● **EXERCISE INSTRUCTIONS**
Transcribe the line holding "The height and width of the screenshot is (162, 441)." together with every line after it, through the end of the records, exactly and with no pictures.

● **GIVEN INFORMATION**
»»

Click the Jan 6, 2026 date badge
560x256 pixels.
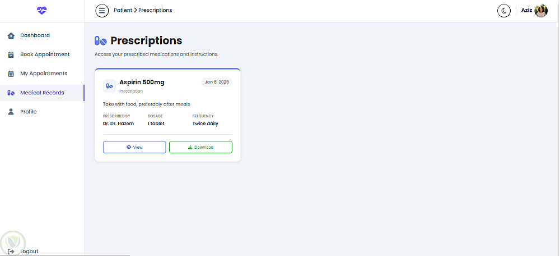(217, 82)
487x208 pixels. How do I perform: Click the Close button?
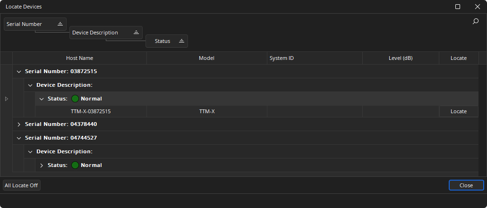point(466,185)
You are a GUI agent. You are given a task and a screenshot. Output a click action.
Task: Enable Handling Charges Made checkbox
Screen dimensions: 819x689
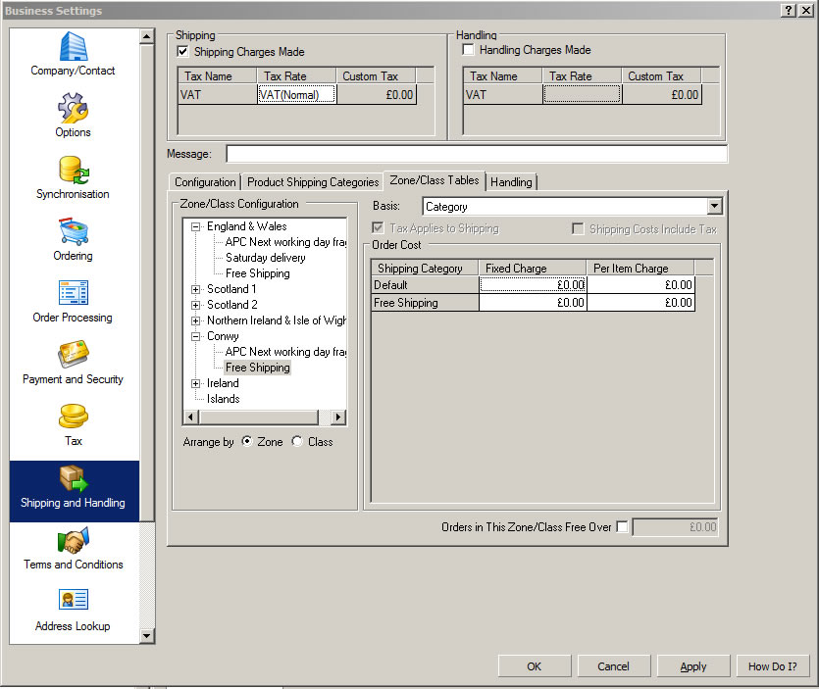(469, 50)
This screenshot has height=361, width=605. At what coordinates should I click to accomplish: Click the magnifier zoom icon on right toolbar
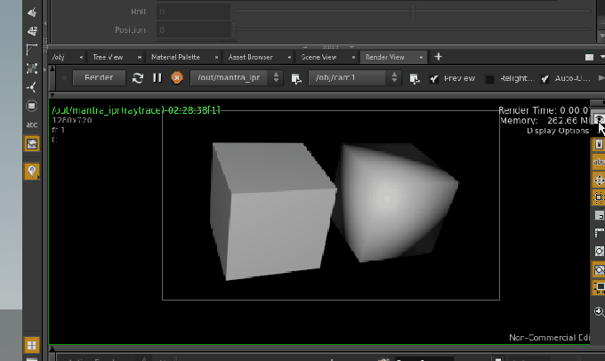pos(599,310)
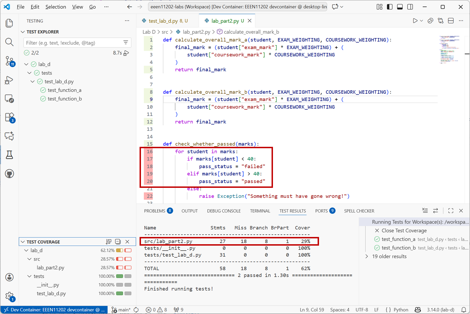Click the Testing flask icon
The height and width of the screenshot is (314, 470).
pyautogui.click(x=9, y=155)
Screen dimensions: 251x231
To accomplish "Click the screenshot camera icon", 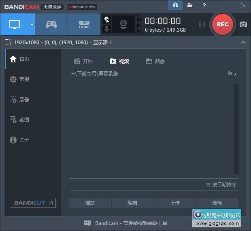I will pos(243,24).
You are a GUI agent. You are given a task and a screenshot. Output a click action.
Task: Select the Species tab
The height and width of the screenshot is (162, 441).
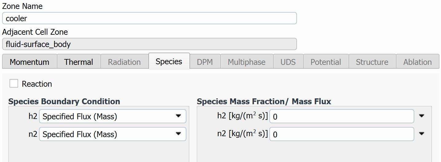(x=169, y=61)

««

● **OUTPUT FOR THIS TASK**
The height and width of the screenshot is (162, 441).
(x=169, y=61)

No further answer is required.